*Passage shown*:
/---

> There are often also invariants that can be used to identify bugs without ground truth, e.g rendering the page with slightly different widths you can make some assertions about how far elements will move.

That's really interesting and sounds useful! I'm wondering if there are general guidelines/requirements (not specific to browsers) that could kind of "trigger" those things in the agent, without explicitly telling it. I think generally that's how I try to approach prompting.

▲

hedgehog 8 hours ago | parent [-]

I think if you explain that general idea the models can figure it enough to write into an implementation plan, at least some of the time. Interesting problem though.

▲

embedding-shape 7 hours ago | parent [-]

> that general idea the models can figure it enough to write into an implementation plan

I'm not having much luck with it, they get lost in their own designs/architectures all the time, even the best models (as far as I've tested stuff). But as long as I drive the design, things don't end up in a ball of spaghetti immediately.

Still trying to figure out better ways of doing that, feels like we need to focus on tooling that lets us collaborate with LLMs better, rather than trying to replace things with LLMs.

	▲	hedgehog 6 hours ago \| parent [-]
		Yeah, from what I can tell a lot of design ability is somewhere in the weights but the models don't regurgitate it without some coaxing. It may be related to the pattern where after generating some code you can instruct a model review it for correctness and it can find and fix many issues. Regarding tooling, there's a major philosophical divide between LLM maximalists that prefer the model to drive the "agentic" outer loop and what I'll call "traditionalists" that prefer control be run by algorithms more related to classical AI research. My personal suspicion is the second branch is greatly under-exploited but time will tell.

\---

*Data to examine*:
/---

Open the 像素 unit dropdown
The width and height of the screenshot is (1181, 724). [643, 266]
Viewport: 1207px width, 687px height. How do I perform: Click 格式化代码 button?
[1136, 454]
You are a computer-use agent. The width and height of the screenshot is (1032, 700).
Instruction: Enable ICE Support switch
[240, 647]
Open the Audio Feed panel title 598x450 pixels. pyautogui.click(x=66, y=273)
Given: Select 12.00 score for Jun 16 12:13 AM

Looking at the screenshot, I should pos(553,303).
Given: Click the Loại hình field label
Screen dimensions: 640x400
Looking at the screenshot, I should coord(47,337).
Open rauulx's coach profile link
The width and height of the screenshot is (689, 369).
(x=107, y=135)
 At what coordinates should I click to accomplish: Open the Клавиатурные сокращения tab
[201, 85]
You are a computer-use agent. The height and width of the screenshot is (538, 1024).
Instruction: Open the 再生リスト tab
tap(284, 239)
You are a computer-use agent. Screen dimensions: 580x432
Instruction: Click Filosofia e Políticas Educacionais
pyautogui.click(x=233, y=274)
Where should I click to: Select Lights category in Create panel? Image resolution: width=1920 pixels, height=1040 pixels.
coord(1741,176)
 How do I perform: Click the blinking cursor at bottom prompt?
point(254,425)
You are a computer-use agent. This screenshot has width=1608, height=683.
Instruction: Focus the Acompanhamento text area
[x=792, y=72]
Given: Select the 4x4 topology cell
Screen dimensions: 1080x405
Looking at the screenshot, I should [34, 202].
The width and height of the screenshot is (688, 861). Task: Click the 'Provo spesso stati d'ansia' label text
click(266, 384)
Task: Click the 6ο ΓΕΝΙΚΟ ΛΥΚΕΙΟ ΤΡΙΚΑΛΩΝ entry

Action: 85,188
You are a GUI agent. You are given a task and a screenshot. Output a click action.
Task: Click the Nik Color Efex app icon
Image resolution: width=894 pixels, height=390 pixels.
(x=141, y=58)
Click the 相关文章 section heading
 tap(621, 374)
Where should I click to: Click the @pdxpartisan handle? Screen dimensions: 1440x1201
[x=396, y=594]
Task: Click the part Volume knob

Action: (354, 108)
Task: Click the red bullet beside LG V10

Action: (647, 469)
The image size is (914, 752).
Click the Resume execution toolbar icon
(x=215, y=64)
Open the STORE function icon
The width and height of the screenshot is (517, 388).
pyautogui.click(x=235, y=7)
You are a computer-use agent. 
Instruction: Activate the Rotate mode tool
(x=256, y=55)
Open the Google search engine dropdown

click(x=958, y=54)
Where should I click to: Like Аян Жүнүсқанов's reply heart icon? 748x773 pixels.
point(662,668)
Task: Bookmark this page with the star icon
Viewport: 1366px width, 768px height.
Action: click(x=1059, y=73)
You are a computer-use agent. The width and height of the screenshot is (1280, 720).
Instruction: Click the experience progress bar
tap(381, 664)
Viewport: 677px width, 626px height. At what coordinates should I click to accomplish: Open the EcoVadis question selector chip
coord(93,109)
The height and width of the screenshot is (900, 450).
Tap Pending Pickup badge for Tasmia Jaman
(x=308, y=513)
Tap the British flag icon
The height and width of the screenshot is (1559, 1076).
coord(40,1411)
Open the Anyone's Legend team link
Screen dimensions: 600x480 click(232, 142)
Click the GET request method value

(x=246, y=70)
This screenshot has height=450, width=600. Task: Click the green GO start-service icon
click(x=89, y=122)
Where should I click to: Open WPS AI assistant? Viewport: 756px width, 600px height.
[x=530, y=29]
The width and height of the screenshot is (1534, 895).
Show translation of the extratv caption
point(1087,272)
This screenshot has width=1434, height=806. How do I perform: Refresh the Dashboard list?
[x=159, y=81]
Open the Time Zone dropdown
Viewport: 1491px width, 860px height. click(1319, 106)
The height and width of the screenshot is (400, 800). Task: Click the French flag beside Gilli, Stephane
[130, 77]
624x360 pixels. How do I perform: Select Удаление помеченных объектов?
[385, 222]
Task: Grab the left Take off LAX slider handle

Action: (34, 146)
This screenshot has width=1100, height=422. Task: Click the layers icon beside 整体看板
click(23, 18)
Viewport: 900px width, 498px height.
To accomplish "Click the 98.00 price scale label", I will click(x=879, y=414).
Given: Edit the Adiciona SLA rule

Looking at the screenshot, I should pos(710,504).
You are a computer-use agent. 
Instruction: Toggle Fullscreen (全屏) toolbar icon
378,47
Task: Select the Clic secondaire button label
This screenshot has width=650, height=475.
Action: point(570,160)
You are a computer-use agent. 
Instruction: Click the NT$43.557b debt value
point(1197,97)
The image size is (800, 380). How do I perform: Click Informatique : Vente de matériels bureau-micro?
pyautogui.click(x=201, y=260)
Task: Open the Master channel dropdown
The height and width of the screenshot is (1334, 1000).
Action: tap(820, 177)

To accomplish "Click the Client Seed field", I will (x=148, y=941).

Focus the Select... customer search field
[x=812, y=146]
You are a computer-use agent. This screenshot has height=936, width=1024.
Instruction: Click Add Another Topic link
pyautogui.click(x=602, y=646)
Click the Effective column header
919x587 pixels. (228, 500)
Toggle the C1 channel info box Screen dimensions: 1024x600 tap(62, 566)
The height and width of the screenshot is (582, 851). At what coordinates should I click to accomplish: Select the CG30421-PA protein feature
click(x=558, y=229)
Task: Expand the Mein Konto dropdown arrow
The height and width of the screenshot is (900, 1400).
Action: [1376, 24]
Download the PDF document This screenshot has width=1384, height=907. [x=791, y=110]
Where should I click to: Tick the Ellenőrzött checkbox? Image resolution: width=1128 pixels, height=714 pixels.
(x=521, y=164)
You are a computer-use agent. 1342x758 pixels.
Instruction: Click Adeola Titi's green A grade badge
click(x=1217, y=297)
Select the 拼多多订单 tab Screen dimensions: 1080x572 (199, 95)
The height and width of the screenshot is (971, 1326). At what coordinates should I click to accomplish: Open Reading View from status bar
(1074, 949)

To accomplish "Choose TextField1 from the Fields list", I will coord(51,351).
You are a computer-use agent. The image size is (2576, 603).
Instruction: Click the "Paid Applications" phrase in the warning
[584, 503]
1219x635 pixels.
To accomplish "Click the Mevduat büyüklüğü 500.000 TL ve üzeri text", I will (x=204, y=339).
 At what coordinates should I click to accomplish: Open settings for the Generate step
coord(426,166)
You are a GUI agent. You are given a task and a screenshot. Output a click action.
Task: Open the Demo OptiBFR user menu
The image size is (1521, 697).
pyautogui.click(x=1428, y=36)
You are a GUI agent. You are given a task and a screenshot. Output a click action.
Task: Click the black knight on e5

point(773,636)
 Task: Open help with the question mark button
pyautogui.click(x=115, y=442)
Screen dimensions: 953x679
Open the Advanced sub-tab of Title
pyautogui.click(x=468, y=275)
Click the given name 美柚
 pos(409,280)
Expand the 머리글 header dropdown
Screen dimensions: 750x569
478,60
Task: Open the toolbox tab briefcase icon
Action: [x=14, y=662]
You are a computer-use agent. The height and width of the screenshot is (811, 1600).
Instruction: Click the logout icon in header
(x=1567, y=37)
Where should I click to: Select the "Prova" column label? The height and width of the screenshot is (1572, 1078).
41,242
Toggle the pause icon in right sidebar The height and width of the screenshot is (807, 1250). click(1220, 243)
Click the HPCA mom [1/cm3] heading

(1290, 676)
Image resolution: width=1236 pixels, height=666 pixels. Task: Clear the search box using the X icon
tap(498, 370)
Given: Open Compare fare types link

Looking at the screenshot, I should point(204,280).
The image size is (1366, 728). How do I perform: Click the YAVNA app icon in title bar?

\---

*Work to be completed*: Could you reproduce the whole forum thread about coaxing LLMs into good software design, word for word?

*Written response*:
> There are often also invariants that can be used to identify bugs without ground truth, e.g rendering the page with slightly different widths you can make some assertions about how far elements will move.

That's really interesting and sounds useful! I'm wondering if there are general guidelines/requirements (not specific to browsers) that could kind of "trigger" those things in the agent, without explicitly telling it. I think generally that's how I try to approach prompting.

▲

hedgehog 8 hours ago | parent [-]

I think if you explain that general idea the models can figure it enough to write into an implementation plan, at least some of the time. Interesting problem though.

▲

embedding-shape 7 hours ago | parent [-]

> that general idea the models can figure it enough to write into an implementation plan

I'm not having much luck with it, they get lost in their own designs/architectures all the time, even the best models (as far as I've tested stuff). But as long as I drive the design, things don't end up in a ball of spaghetti immediately.

Still trying to figure out better ways of doing that, feels like we need to focus on tooling that lets us collaborate with LLMs better, rather than trying to replace things with LLMs.

	▲	hedgehog 6 hours ago \| parent [-]
		Yeah, from what I can tell a lot of design ability is somewhere in the weights but the models don't regurgitate it without some coaxing. It may be related to the pattern where after generating some code you can instruct a model review it for correctness and it can find and fix many issues. Regarding tooling, there's a major philosophical divide between LLM maximalists that prefer the model to drive the "agentic" outer loop and what I'll call "traditionalists" that prefer control be run by algorithms more related to classical AI research. My personal suspicion is the second branch is greatly under-exploited but time will tell.